PROMPTS["entity_extraction_user_prompt"] = """---Task---
Extract entities and relationships from the following input text.
---Input Text---{input_text}
---Output---
"""
Expected Impact
Cost Savings
For a typical indexing run of 8,000 chunks:
- Current: ~1,450 tokens × 8,000 chunks = ~11.6M prompt tokens (all counted as new)
- With caching: ~1,450 tokens (first chunk) + ~150 tokens × 7,999 chunks = ~1.3M new prompt tokens + ~10.4M cached tokens (50% discount)

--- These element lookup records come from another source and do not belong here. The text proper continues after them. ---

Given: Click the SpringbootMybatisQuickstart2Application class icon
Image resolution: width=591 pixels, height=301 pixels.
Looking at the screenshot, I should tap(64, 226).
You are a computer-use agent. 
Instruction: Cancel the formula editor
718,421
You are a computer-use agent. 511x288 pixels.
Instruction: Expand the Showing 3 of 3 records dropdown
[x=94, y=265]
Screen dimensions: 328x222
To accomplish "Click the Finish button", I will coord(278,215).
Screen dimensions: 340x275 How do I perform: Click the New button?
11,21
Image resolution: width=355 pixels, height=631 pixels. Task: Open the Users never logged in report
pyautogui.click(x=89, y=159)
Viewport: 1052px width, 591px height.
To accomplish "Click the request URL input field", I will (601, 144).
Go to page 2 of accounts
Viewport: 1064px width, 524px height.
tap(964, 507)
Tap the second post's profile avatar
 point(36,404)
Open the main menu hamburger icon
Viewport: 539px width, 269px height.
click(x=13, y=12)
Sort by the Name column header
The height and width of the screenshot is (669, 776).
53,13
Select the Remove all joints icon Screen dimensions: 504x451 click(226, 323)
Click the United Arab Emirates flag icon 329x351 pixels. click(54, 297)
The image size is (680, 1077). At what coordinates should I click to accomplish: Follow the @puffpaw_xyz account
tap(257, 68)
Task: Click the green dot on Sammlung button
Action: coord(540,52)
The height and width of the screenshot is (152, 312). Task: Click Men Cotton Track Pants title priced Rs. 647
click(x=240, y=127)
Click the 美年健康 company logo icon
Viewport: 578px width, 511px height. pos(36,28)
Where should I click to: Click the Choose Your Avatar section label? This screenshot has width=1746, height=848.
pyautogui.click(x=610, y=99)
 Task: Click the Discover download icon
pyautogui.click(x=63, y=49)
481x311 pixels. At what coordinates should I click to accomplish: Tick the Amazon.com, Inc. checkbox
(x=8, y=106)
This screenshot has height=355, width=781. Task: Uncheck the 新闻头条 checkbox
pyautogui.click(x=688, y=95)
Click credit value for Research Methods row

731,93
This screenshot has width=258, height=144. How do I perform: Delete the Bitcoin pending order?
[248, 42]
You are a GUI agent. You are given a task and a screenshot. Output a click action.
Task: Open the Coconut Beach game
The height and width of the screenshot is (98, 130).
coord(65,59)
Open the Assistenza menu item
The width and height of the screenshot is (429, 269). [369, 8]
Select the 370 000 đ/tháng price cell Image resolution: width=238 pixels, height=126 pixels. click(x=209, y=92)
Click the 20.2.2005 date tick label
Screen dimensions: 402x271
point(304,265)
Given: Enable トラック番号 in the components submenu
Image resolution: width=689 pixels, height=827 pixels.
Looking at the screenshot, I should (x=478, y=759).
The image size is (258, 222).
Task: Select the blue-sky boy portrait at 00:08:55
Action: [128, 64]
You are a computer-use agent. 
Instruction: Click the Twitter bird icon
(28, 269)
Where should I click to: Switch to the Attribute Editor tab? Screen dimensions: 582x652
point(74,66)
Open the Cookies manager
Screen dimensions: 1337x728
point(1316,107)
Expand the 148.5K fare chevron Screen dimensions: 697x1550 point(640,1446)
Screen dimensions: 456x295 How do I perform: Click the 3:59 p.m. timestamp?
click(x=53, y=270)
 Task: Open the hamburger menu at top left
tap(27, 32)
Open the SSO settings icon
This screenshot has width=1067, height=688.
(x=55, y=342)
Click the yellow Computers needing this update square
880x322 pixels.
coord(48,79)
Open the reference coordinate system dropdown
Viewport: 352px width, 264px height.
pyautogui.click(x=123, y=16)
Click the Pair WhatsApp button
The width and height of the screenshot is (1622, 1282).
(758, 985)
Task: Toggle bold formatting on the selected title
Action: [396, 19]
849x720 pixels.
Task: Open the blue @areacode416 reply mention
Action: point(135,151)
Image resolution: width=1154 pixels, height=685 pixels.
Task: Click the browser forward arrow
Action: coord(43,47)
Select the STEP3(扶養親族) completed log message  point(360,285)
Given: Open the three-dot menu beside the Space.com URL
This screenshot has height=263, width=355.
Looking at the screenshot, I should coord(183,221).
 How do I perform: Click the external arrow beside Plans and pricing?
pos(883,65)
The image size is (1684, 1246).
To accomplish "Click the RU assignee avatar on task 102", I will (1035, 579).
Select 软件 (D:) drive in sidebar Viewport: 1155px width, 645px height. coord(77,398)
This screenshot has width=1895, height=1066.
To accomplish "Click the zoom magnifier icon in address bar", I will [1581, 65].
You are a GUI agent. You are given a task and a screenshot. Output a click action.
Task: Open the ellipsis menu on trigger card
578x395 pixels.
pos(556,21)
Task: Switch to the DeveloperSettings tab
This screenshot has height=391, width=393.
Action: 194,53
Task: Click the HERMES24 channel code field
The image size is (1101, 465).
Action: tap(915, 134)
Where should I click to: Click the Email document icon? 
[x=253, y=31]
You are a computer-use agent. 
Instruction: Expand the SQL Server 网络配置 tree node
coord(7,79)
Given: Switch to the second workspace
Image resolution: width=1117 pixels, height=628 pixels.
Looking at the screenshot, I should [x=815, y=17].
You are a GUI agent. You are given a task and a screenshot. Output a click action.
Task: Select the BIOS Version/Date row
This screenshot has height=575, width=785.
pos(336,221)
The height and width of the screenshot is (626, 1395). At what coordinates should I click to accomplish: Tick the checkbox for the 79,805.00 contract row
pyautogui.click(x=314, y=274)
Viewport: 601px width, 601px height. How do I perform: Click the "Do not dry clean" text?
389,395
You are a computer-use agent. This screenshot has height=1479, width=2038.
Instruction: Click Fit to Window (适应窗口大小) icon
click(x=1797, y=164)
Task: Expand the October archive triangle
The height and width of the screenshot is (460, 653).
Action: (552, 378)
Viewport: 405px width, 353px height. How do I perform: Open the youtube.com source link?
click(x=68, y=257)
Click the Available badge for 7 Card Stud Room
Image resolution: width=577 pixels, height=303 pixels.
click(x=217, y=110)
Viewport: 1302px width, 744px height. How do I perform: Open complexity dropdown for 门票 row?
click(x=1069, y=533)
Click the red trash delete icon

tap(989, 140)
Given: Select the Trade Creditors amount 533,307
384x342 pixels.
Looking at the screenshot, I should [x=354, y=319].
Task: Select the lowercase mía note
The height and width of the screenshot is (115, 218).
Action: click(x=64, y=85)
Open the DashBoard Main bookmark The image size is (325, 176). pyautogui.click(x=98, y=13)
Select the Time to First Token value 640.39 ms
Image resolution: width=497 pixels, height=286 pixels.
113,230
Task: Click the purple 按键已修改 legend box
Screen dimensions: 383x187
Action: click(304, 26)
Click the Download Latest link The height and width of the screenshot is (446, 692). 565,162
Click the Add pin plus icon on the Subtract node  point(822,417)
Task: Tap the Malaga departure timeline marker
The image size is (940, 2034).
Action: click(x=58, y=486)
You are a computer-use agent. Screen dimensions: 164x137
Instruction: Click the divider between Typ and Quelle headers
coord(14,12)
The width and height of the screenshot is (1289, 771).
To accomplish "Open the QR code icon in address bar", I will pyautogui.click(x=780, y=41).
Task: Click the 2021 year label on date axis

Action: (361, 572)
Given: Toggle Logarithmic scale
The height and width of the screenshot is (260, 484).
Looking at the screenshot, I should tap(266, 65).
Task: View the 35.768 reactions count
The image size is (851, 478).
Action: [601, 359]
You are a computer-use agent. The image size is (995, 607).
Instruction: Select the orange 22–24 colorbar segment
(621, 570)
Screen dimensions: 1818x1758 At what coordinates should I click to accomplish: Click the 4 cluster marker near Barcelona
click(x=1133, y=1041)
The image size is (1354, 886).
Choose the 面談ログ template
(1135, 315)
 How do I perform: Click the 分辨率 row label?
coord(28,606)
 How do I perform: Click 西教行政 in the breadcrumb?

- Result: ~45% cost reduction on prompt tokens during indexing
Latency Improvements
- Cached prompt tokens process significantly faster than new tokens
- Reduces overall indexing time, especially for large document collections
- More responsive during bulk upload operations
Automatic Activation
OpenAI's prompt caching is automatic for prompts > 1024 tokens:
- No API changes required beyond restructuring prompts
- Works with existing GPT-4o, GPT-4o-mini, o1-preview, o1-mini models
- Cache persists 5-10 minutes (max 1 hour), perfect for batch indexing
References
- OpenAI Prompt Caching Documentation
- OpenAI Announcement: API Prompt Caching
- Prompt Caching 101 - OpenAI Cookbook
Additional Benefits
This optimization would:
- ✅ Reduce indexing costs by ~45% for OpenAI users
- ✅ Improve indexing latency significantly
- ✅ Make LightRAG more cost-effective for large-scale deployments
- ✅ Require minimal code changes
- ✅ Work automatically without user configuration
Affected Files
lightrag/prompt.py- Prompt templateslightrag/operate.py- Entity extraction logic (lines ~2807-2850)
Thank you for considering this optimization! Happy to provide more details or assist with implementation if helpful.